Seven Nigerian states are facing severe fiscal pressure, having spent an average of 190 per cent of their Internally Generated Revenue (IGR) on debt servicing in the first quarter of 2025, according to newly released Budget Implementation Reports.
Data from Bayelsa, Adamawa, Benue, Niger, Kogi, Taraba, and Bauchi states show that debt servicing expenditure far exceeded IGR during the period, with some states spending over 300 per cent of their revenue on debt repayments alone.
A comparative analysis with the previous quarter (Q4 2024) reveals a sharp 51 per cent quarter-on-quarter increase in debt servicing costs, which rose from N65.24 billion to N98.71 billion in Q1 2025.

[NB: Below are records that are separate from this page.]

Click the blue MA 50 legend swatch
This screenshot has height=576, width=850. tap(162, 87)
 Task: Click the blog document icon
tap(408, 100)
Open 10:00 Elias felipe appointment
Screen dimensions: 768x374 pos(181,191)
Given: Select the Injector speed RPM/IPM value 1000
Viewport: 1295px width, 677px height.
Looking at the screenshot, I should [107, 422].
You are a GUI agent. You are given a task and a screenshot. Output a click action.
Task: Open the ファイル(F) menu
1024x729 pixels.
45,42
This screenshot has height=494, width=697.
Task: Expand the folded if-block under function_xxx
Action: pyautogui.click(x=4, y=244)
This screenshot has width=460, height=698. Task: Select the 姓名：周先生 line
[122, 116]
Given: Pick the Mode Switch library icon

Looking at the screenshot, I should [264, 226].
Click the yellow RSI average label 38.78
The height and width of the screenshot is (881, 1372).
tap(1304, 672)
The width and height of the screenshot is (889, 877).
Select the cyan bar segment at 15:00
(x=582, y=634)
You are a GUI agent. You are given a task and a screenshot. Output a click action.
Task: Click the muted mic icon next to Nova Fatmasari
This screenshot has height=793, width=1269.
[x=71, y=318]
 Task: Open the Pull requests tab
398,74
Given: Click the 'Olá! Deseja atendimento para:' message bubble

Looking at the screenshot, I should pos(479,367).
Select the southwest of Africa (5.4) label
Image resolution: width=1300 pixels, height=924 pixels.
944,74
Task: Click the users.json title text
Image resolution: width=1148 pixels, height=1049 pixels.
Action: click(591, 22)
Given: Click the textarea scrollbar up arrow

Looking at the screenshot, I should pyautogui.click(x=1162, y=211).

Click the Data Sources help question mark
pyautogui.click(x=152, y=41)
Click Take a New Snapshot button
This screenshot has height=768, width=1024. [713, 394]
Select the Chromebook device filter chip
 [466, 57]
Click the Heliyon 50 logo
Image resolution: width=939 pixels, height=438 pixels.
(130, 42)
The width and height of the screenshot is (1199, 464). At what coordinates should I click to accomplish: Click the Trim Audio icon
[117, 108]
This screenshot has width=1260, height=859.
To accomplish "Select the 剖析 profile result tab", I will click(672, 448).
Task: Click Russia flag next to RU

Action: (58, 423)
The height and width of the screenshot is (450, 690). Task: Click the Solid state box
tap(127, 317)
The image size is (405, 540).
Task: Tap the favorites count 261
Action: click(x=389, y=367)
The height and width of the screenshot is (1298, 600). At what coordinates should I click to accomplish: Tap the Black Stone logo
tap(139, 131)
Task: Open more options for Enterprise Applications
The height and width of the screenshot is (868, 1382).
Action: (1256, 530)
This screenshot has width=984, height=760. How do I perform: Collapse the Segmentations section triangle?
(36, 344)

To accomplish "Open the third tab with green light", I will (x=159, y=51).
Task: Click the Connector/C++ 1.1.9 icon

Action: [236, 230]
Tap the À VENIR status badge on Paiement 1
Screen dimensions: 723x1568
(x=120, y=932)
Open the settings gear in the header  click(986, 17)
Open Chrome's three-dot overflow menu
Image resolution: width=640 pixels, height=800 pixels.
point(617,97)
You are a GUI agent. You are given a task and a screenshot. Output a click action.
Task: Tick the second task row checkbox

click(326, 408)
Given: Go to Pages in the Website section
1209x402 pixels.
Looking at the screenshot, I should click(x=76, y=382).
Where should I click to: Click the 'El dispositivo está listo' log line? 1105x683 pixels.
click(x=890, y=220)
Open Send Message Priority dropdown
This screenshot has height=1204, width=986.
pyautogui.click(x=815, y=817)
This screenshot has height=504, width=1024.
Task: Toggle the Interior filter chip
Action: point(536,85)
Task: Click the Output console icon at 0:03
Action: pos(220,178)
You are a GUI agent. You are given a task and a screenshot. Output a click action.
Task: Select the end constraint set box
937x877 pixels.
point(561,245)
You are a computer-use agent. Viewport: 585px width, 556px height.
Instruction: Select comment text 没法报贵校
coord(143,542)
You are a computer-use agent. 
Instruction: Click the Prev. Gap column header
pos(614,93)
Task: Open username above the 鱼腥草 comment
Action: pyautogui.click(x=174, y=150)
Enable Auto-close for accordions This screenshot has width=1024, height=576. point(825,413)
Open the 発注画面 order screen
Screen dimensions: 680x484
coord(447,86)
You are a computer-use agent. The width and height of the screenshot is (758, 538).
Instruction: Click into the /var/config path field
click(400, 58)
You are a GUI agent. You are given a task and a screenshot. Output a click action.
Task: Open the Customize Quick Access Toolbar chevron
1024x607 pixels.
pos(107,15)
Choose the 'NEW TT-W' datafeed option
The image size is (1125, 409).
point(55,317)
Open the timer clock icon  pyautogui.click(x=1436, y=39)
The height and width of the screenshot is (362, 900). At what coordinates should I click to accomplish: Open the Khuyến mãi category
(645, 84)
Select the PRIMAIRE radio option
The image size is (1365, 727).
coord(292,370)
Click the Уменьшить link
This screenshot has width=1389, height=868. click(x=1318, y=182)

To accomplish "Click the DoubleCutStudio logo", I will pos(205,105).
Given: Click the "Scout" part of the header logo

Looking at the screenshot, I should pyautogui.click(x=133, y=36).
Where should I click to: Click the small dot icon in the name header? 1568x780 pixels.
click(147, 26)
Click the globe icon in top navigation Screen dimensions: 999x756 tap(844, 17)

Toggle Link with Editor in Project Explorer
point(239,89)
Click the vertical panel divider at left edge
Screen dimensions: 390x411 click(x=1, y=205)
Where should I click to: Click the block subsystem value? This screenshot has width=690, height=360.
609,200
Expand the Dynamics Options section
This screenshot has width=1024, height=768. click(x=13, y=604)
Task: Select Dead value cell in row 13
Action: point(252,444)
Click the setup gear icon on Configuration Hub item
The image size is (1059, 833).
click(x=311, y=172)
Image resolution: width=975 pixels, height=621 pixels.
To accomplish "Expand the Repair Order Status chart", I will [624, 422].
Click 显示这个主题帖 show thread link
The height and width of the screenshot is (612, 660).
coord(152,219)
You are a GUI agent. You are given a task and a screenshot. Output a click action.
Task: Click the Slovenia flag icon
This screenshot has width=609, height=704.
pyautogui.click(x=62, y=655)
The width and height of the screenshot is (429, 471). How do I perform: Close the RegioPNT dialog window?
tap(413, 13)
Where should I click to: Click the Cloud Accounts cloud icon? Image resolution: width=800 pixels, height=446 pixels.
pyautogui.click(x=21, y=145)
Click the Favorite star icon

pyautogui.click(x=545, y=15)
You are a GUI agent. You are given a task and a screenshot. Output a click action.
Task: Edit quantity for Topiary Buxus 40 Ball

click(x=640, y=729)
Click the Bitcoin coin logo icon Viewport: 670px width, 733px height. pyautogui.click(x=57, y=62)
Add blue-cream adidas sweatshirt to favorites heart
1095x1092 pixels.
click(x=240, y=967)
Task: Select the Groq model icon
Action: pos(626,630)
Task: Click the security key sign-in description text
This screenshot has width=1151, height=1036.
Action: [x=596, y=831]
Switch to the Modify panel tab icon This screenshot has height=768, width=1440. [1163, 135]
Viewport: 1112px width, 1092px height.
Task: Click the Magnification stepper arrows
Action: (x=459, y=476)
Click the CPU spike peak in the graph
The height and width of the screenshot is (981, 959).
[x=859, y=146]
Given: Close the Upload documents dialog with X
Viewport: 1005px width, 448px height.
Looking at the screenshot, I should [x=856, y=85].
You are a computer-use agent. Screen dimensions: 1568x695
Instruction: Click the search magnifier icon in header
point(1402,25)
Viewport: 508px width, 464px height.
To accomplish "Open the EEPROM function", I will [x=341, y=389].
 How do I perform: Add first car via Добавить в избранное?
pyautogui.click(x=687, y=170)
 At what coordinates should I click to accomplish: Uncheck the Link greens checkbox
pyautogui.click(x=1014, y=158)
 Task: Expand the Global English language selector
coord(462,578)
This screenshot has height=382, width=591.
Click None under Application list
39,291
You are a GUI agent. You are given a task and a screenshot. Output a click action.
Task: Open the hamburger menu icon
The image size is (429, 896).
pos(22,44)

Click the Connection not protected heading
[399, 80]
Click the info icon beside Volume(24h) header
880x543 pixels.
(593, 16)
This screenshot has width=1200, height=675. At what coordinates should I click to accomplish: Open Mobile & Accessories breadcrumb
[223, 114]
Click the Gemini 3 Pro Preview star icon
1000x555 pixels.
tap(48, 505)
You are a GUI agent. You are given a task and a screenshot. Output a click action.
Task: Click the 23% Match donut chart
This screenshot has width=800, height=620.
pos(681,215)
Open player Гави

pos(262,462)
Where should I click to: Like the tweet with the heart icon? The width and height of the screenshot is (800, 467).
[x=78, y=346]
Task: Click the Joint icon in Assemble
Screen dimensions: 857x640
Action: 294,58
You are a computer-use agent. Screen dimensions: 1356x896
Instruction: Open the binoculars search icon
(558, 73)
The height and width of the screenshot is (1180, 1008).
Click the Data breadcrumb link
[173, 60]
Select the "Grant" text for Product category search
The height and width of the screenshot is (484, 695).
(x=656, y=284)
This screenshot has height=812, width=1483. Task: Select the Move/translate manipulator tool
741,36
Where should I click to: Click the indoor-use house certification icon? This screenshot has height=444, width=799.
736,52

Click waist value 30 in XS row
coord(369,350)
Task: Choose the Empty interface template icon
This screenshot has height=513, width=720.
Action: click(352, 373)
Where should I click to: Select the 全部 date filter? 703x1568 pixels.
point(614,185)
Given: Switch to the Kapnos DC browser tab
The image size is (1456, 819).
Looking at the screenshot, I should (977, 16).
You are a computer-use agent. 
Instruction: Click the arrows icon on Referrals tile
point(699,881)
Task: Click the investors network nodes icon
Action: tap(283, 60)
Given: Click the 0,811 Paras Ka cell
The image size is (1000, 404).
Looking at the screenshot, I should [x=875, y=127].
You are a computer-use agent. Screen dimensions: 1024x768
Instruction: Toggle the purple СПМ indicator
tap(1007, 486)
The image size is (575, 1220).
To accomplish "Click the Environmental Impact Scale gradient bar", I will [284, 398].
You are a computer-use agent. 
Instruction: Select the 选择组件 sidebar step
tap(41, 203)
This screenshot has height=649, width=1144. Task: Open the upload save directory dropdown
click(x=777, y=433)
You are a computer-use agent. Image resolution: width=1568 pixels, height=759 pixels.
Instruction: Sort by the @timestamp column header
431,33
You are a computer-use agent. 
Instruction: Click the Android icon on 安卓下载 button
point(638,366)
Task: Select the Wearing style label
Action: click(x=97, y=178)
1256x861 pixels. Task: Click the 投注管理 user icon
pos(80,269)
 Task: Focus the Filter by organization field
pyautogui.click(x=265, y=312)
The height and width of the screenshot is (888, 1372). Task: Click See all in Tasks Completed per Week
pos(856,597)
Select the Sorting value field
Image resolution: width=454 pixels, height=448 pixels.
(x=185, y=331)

Meanwhile, the combined IGR of the seven states grew only modestly, rising by N7.87 billion from N44.05 billion in Q4 2024 to N51.92 billion in Q1 2025. This marginal growth was significantly outpaced by the spike in debt obligations, underlining the widening fiscal imbalance at the subnational level.
The findings, observed by The PUNCH, highlight growing concerns about debt sustainability, fiscal autonomy, and budgetary discipline in several states. Analysts warn that without urgent reforms to boost internal revenue and manage debt, affected states risk deeper financial instability and compromised service delivery.